Norm Masters

No. 67, 78
- Position: Offensive tackle

Personal information
- Born: September 19, 1933 Detroit, Michigan, U.S.
- Died: April 19, 2011 (aged 77) Bloomfield Hills, Michigan, U.S.
- Listed height: 6 ft 2 in (1.88 m)
- Listed weight: 249 lb (113 kg)

Career information
- High school: St. Mary of Redford (Detroit)
- College: Michigan State (1952–1955)
- NFL draft: 1956: 2nd round, 18th overall pick

Career history
- BC Lions (1956); Detroit Lions (1957)*; Green Bay Packers (1957–1964);
- * Offseason or practice squad member only

Awards and highlights
- 2× NFL champion (1961, 1962); Consensus All-American (1955); First-team All-Big Ten (1955);

Career NFL statistics
- Games played: 104
- Games started: 60
- Fumble recoveries: 4
- Stats at Pro Football Reference

= Norm Masters =

American gridiron football player (1933–2011)
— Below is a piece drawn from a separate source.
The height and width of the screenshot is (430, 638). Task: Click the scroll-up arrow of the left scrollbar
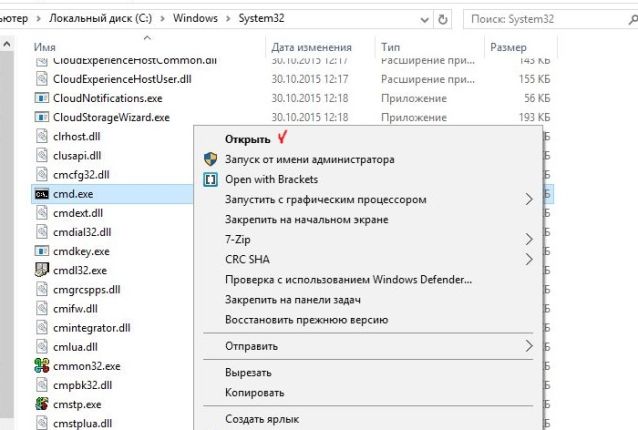(7, 44)

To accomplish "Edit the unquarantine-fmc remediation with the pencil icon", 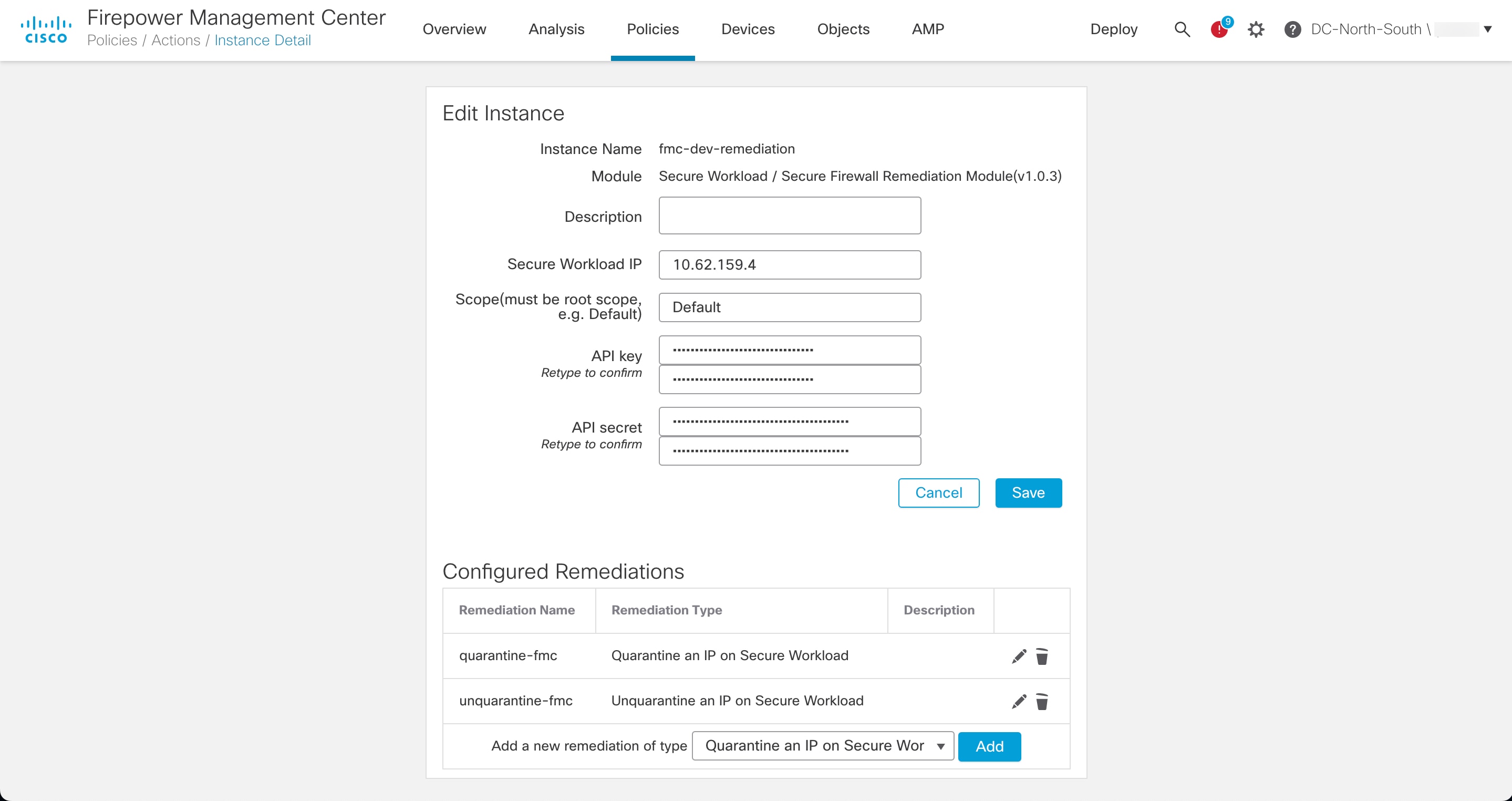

Norman Donald Masters (September 19, 1933 – April 19, 2011) was an American professional football offensive tackle for the Green Bay Packers.

Born and raised in Detroit, Michigan, Masters graduated from its St. Mary of Redford High School, and played college football at Michigan State. There he earned consensus All-American honors as a senior on the Spartans' 1955 squad that finished 9–1 with a Rose Bowl win over UCLA.

The Chicago Cardinals selected Masters in the second round of the 1956 NFL draft. He instead accepted an offer from the B.C. Lions of the CFL and played the 1956 season in Canada. His hometown Detroit Lions acquired his rights for the 1957 season. The Lions traded Masters to the Green Bay Packers in a six-player deal which included three linemen (Masters, tackle Ollie Spencer and guard Jim Salsbury) and halfback Don McIlhenny to the Packers for quarterback Tobin Rote and defensive back Val Joe Walker.

Masters was 6 feet 2 inches tall and weighed 249 pounds

Masters started at right tackle for the Packers in the 1961 NFL Championship Game, a 37–0 victory at home; it was the first of five NFL titles for head coach Vince Lombardi.